PROBLEM DETAILS ▸
Recast the records below as a Markdown table with two columns, "Row" for a running row number and "Record" for the line itself. Include every line and leave out the blank ones.

------------

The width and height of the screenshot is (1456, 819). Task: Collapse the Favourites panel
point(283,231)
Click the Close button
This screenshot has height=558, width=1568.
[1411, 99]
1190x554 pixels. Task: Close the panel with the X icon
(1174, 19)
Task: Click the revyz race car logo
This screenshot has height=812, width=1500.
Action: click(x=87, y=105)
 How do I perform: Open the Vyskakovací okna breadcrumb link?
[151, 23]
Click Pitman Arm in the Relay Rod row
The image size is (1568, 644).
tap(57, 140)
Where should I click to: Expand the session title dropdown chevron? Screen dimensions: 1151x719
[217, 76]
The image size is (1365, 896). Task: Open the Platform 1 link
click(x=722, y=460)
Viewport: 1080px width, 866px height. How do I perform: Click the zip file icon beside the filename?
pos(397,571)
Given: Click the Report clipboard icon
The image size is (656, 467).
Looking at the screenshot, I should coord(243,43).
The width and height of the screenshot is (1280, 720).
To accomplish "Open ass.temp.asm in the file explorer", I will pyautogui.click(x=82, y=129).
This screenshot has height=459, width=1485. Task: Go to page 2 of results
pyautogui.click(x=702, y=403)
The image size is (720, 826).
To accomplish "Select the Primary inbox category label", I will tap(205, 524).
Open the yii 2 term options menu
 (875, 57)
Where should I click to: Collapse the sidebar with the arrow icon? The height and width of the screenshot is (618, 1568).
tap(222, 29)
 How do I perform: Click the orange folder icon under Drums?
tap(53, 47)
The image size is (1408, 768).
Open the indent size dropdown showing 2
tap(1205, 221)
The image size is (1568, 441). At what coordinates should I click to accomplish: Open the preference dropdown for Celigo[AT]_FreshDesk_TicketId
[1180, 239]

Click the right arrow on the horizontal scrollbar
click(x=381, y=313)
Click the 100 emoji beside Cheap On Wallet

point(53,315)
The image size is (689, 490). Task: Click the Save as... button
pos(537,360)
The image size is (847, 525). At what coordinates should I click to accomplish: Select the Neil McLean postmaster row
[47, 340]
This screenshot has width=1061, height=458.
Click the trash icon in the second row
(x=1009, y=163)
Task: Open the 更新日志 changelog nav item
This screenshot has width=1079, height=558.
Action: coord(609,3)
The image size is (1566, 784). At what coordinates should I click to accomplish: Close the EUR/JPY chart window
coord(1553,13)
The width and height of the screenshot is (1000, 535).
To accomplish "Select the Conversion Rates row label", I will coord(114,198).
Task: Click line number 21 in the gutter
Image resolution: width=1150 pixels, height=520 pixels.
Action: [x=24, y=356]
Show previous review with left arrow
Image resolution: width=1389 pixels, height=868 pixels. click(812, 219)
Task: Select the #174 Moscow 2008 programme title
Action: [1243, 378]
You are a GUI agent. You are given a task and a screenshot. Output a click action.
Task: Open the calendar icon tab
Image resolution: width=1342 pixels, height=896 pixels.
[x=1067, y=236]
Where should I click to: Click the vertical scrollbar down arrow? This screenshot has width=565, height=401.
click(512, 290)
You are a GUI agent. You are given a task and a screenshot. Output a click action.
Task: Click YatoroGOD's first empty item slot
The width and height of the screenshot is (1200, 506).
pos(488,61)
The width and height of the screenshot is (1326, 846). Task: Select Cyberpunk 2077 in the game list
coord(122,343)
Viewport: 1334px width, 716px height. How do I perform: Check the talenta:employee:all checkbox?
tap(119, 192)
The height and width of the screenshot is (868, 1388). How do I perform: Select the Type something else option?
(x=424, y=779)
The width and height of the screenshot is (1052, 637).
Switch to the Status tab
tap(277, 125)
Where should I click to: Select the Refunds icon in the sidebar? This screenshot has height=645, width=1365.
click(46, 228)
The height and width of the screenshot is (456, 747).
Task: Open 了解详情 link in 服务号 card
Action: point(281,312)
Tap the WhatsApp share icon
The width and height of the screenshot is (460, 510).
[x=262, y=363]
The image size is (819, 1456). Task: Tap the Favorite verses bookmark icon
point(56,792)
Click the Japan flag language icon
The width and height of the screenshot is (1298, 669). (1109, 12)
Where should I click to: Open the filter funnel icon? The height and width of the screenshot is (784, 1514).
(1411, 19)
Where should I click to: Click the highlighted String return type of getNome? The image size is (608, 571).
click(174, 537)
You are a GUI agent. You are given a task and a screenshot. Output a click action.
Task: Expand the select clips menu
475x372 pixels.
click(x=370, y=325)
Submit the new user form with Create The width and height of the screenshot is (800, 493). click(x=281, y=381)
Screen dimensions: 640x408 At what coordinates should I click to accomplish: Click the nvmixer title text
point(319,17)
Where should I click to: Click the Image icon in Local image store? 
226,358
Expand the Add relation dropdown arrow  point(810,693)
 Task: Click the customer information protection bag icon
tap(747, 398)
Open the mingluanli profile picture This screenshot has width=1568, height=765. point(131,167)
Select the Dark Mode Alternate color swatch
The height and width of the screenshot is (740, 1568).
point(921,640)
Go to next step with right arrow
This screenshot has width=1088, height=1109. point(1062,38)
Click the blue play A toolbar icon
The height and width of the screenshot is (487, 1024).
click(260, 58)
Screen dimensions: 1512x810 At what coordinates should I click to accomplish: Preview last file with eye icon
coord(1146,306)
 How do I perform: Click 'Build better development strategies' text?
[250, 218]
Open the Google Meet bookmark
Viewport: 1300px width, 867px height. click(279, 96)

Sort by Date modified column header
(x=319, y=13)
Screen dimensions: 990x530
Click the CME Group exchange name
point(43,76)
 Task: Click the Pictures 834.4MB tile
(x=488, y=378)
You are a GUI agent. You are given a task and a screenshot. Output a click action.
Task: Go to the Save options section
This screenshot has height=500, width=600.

------------

TASK ANSWER ▸
| Row | Record |
|---|---|
| 1 | The width and height of the screenshot is (1456, 819). Task: Collapse the Favourites panel |
| 2 | point(283,231) |
| 3 | Click the Close button |
| 4 | This screenshot has height=558, width=1568. |
| 5 | [1411, 99] |
| 6 | 1190x554 pixels. Task: Close the panel with the X icon |
| 7 | (1174, 19) |
| 8 | Task: Click the revyz race car logo |
| 9 | This screenshot has height=812, width=1500. |
| 10 | Action: click(x=87, y=105) |
| 11 |  How do I perform: Open the Vyskakovací okna breadcrumb link? |
| 12 | [151, 23] |
| 13 | Click Pitman Arm in the Relay Rod row |
| 14 | The image size is (1568, 644). |
| 15 | tap(57, 140) |
| 16 | Where should I click to: Expand the session title dropdown chevron? Screen dimensions: 1151x719 |
| 17 | [217, 76] |
| 18 | The image size is (1365, 896). Task: Open the Platform 1 link |
| 19 | click(x=722, y=460) |
| 20 | Viewport: 1080px width, 866px height. How do I perform: Click the zip file icon beside the filename? |
| 21 | pos(397,571) |
| 22 | Given: Click the Report clipboard icon |
| 23 | The image size is (656, 467). |
| 24 | Looking at the screenshot, I should coord(243,43). |
| 25 | The width and height of the screenshot is (1280, 720). |
| 26 | To accomplish "Open ass.temp.asm in the file explorer", I will pyautogui.click(x=82, y=129). |
| 27 | This screenshot has height=459, width=1485. Task: Go to page 2 of results |
| 28 | pyautogui.click(x=702, y=403) |
| 29 | The image size is (720, 826). |
| 30 | To accomplish "Select the Primary inbox category label", I will tap(205, 524). |
| 31 | Open the yii 2 term options menu |
| 32 |  (875, 57) |
| 33 | Where should I click to: Collapse the sidebar with the arrow icon? The height and width of the screenshot is (618, 1568). |
| 34 | tap(222, 29) |
| 35 |  How do I perform: Click the orange folder icon under Drums? |
| 36 | tap(53, 47) |
| 37 | The image size is (1408, 768). |
| 38 | Open the indent size dropdown showing 2 |
| 39 | tap(1205, 221) |
| 40 | The image size is (1568, 441). At what coordinates should I click to accomplish: Open the preference dropdown for Celigo[AT]_FreshDesk_TicketId |
| 41 | [1180, 239] |
| 42 | Click the right arrow on the horizontal scrollbar |
| 43 | click(x=381, y=313) |
| 44 | Click the 100 emoji beside Cheap On Wallet |
| 45 | point(53,315) |
| 46 | The image size is (689, 490). Task: Click the Save as... button |
| 47 | pos(537,360) |
| 48 | The image size is (847, 525). At what coordinates should I click to accomplish: Select the Neil McLean postmaster row |
| 49 | [47, 340] |
| 50 | This screenshot has width=1061, height=458. |
| 51 | Click the trash icon in the second row |
| 52 | (x=1009, y=163) |
| 53 | Task: Open the 更新日志 changelog nav item |
| 54 | This screenshot has width=1079, height=558. |
| 55 | Action: coord(609,3) |
| 56 | The image size is (1566, 784). At what coordinates should I click to accomplish: Close the EUR/JPY chart window |
| 57 | coord(1553,13) |
| 58 | The width and height of the screenshot is (1000, 535). |
| 59 | To accomplish "Select the Conversion Rates row label", I will coord(114,198). |
| 60 | Task: Click line number 21 in the gutter |
| 61 | Image resolution: width=1150 pixels, height=520 pixels. |
| 62 | Action: [x=24, y=356] |
| 63 | Show previous review with left arrow |
| 64 | Image resolution: width=1389 pixels, height=868 pixels. click(812, 219) |
| 65 | Task: Select the #174 Moscow 2008 programme title |
| 66 | Action: [1243, 378] |
| 67 | You are a GUI agent. You are given a task and a screenshot. Output a click action. |
| 68 | Task: Open the calendar icon tab |
| 69 | Image resolution: width=1342 pixels, height=896 pixels. |
| 70 | [x=1067, y=236] |
| 71 | Where should I click to: Click the vertical scrollbar down arrow? This screenshot has width=565, height=401. |
| 72 | click(512, 290) |
| 73 | You are a GUI agent. You are given a task and a screenshot. Output a click action. |
| 74 | Task: Click YatoroGOD's first empty item slot |
| 75 | The width and height of the screenshot is (1200, 506). |
| 76 | pos(488,61) |
| 77 | The width and height of the screenshot is (1326, 846). Task: Select Cyberpunk 2077 in the game list |
| 78 | coord(122,343) |
| 79 | Viewport: 1334px width, 716px height. How do I perform: Check the talenta:employee:all checkbox? |
| 80 | tap(119, 192) |
| 81 | The height and width of the screenshot is (868, 1388). How do I perform: Select the Type something else option? |
| 82 | (x=424, y=779) |
| 83 | The width and height of the screenshot is (1052, 637). |
| 84 | Switch to the Status tab |
| 85 | tap(277, 125) |
| 86 | Where should I click to: Select the Refunds icon in the sidebar? This screenshot has height=645, width=1365. |
| 87 | click(46, 228) |
| 88 | The height and width of the screenshot is (456, 747). |
| 89 | Task: Open 了解详情 link in 服务号 card |
| 90 | Action: point(281,312) |
| 91 | Tap the WhatsApp share icon |
| 92 | The width and height of the screenshot is (460, 510). |
| 93 | [x=262, y=363] |
| 94 | The image size is (819, 1456). Task: Tap the Favorite verses bookmark icon |
| 95 | point(56,792) |
| 96 | Click the Japan flag language icon |
| 97 | The width and height of the screenshot is (1298, 669). (1109, 12) |
| 98 | Where should I click to: Open the filter funnel icon? The height and width of the screenshot is (784, 1514). |
| 99 | (1411, 19) |
| 100 | Where should I click to: Click the highlighted String return type of getNome? The image size is (608, 571). |
| 101 | click(174, 537) |
| 102 | You are a GUI agent. You are given a task and a screenshot. Output a click action. |
| 103 | Task: Expand the select clips menu |
| 104 | 475x372 pixels. |
| 105 | click(x=370, y=325) |
| 106 | Submit the new user form with Create The width and height of the screenshot is (800, 493). click(x=281, y=381) |
| 107 | Screen dimensions: 640x408 At what coordinates should I click to accomplish: Click the nvmixer title text |
| 108 | point(319,17) |
| 109 | Where should I click to: Click the Image icon in Local image store?  |
| 110 | 226,358 |
| 111 | Expand the Add relation dropdown arrow  point(810,693) |
| 112 |  Task: Click the customer information protection bag icon |
| 113 | tap(747, 398) |
| 114 | Open the mingluanli profile picture This screenshot has width=1568, height=765. point(131,167) |
| 115 | Select the Dark Mode Alternate color swatch |
| 116 | The height and width of the screenshot is (740, 1568). |
| 117 | point(921,640) |
| 118 | Go to next step with right arrow |
| 119 | This screenshot has width=1088, height=1109. point(1062,38) |
| 120 | Click the blue play A toolbar icon |
| 121 | The height and width of the screenshot is (487, 1024). |
| 122 | click(260, 58) |
| 123 | Screen dimensions: 1512x810 At what coordinates should I click to accomplish: Preview last file with eye icon |
| 124 | coord(1146,306) |
| 125 |  How do I perform: Click 'Build better development strategies' text? |
| 126 | [250, 218] |
| 127 | Open the Google Meet bookmark |
| 128 | Viewport: 1300px width, 867px height. click(279, 96) |
| 129 | Sort by Date modified column header |
| 130 | (x=319, y=13) |
| 131 | Screen dimensions: 990x530 |
| 132 | Click the CME Group exchange name |
| 133 | point(43,76) |
| 134 |  Task: Click the Pictures 834.4MB tile |
| 135 | (x=488, y=378) |
| 136 | You are a GUI agent. You are given a task and a screenshot. Output a click action. |
| 137 | Task: Go to the Save options section |
| 138 | This screenshot has height=500, width=600. |